Moneycontrol PRO
Loans
Loans
HomeTechnologyAnthropic launches Bloom to help researchers understand how AI models behave in real situations

Anthropic launches Bloom to help researchers understand how AI models behave in real situations

Anthropic has launched Bloom, a new open-source tool designed to help researchers understand how advanced AI models behave in real-world situations, making it easier to study alignment, safety, and misaligned behaviour at scale.

December 23, 2025 / 16:11 IST
Anthropic

Anthropic has launched Bloom, a new open-source tool designed to help researchers better understand how advanced AI models behave in real-world situations, especially when things don’t go as planned.

As AI systems become more powerful and are used in increasingly complex settings, questions around alignment and safety have become harder to answer. Traditional evaluations often take weeks or months to build and can quickly become outdated. Models may learn the test itself, or their capabilities may improve so much that older evaluations no longer reveal meaningful behaviour. Bloom is Anthropic’s attempt to fix that problem.

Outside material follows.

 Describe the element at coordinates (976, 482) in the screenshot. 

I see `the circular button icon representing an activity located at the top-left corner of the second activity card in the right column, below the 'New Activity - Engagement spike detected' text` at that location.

Instead of relying on fixed test cases, Bloom automatically generates fresh evaluation scenarios for a specific behaviour defined by a researcher. The goal is to measure how often a model shows that behaviour, and how severe it is, across many different situations. This allows researchers to move faster while still getting results that reflect how models behave outside carefully controlled demos.

Bloom focuses on behaviour that matters for AI safety. With the launch, Anthropic has shared benchmark results for four alignment-relevant behaviours: delusional sycophancy, instructed long-horizon sabotage, self-preservation, and self-preferential bias. These tests were run across 16 frontier AI models, and according to Anthropic, the results closely matched what human evaluators would conclude.

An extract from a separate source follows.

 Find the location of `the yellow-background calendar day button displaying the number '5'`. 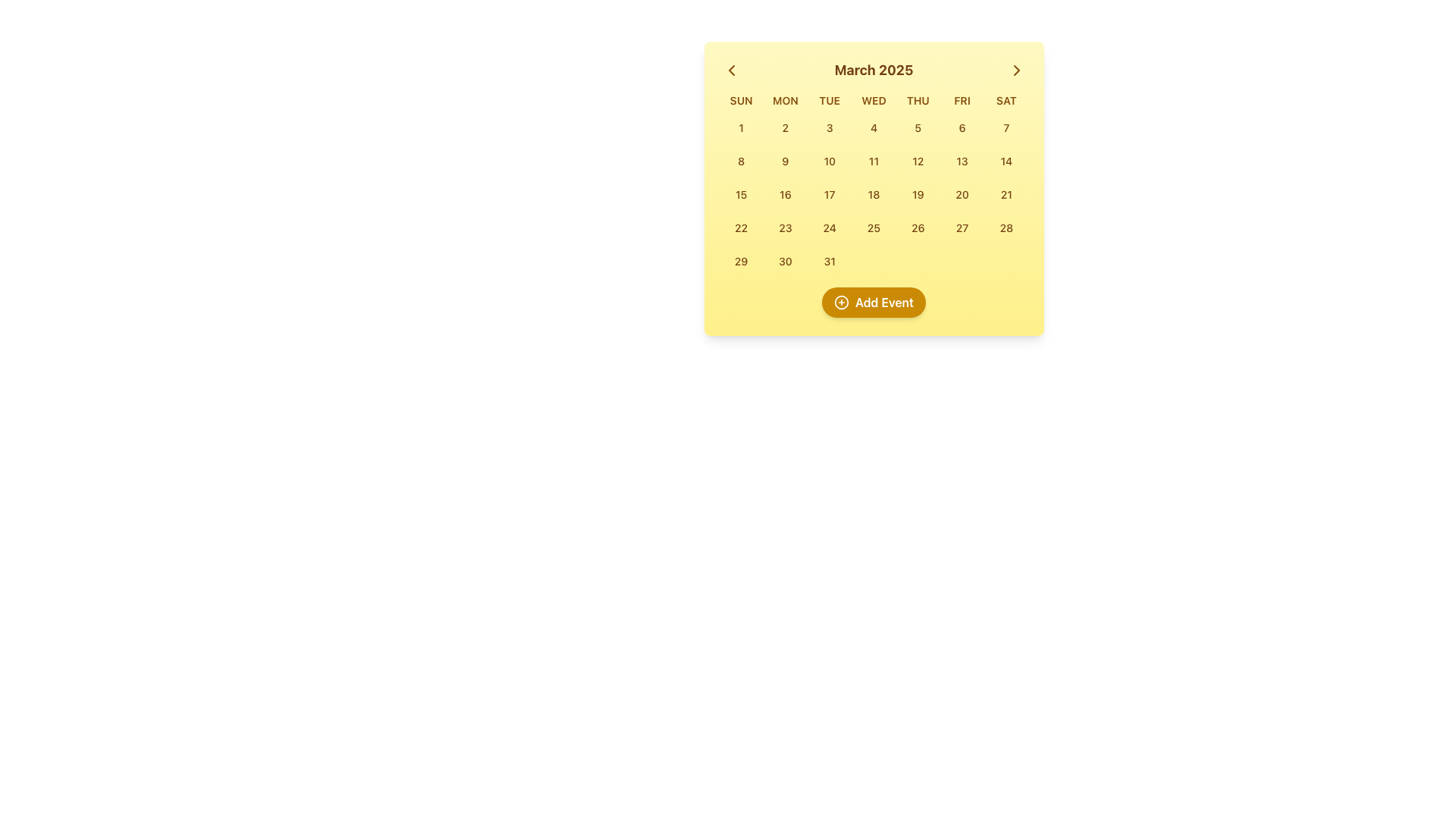

the yellow-background calendar day button displaying the number '5' is located at coordinates (917, 127).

The tool works through a four-step automated process. First, Bloom analyses the behaviour the researcher wants to study and builds an understanding of what should count as that behaviour. It then generates multiple scenarios designed to trigger it. These scenarios are played out through simulated conversations, after which a separate judge model scores how strongly the behaviour appeared. Finally, Bloom produces overall metrics such as how often the behaviour was elicited.

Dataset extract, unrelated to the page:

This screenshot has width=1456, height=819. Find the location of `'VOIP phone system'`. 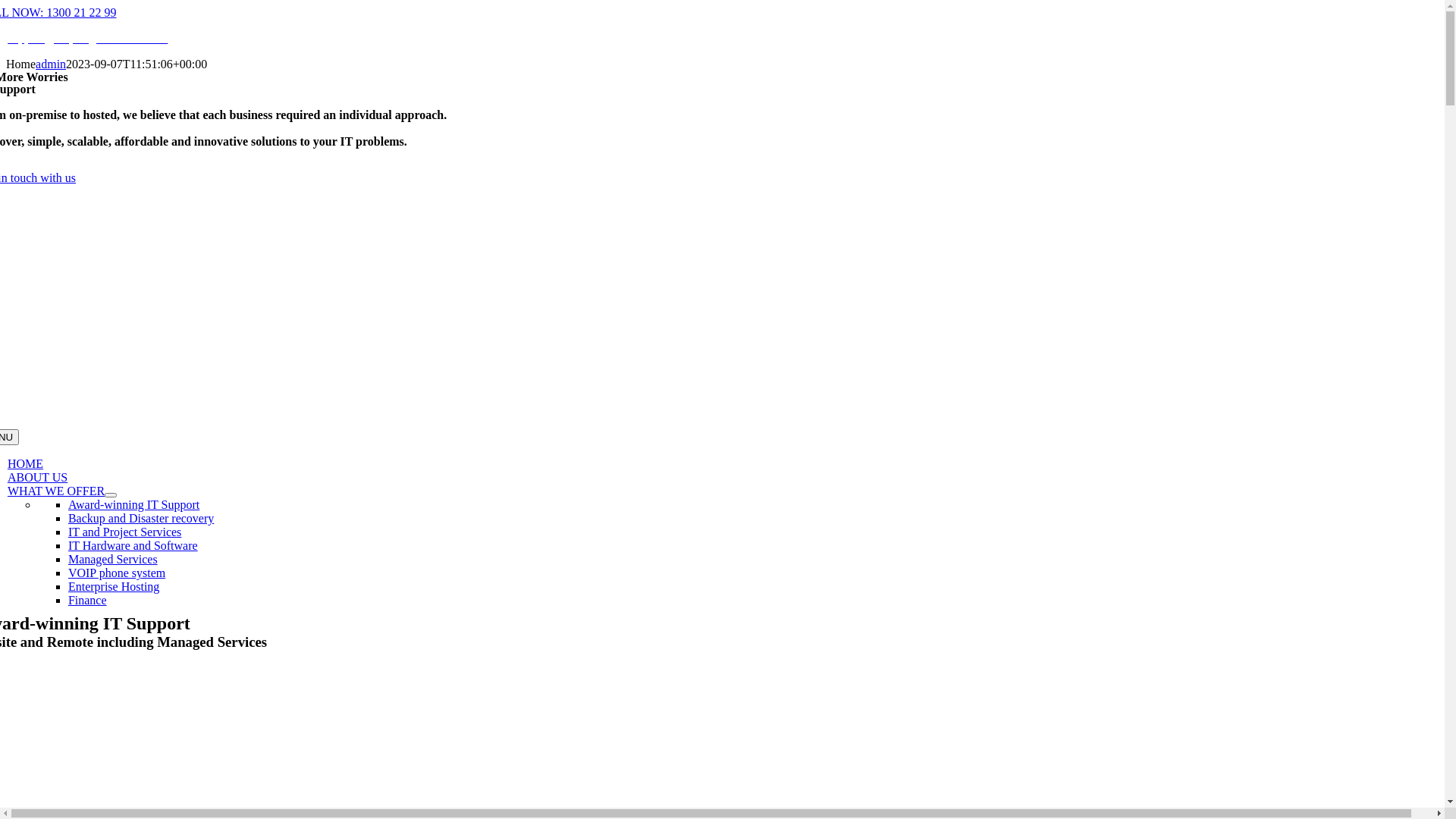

One key advantage of Bloom is flexibility. Each evaluation run creates new scenarios, which reduces the risk of models overfitting to a known test set. At the same time, results remain reproducible through a shared configuration file, allowing researchers to compare findings reliably.

Anthropic says Bloom complements an earlier open-source tool called Petri, which explores AI behaviour across broader multi-turn conversations. While Petri looks for many potential issues within a scenario, Bloom narrows in on one behaviour at a time and measures it in depth.

To validate the system, Anthropic tested Bloom on AI models that were intentionally designed to show odd or misaligned behaviour. In most cases, Bloom successfully distinguished these models from standard ones. The company also compared Bloom’s scores with human judgments and found strong agreement, particularly for cases where behaviour was clearly present or absent.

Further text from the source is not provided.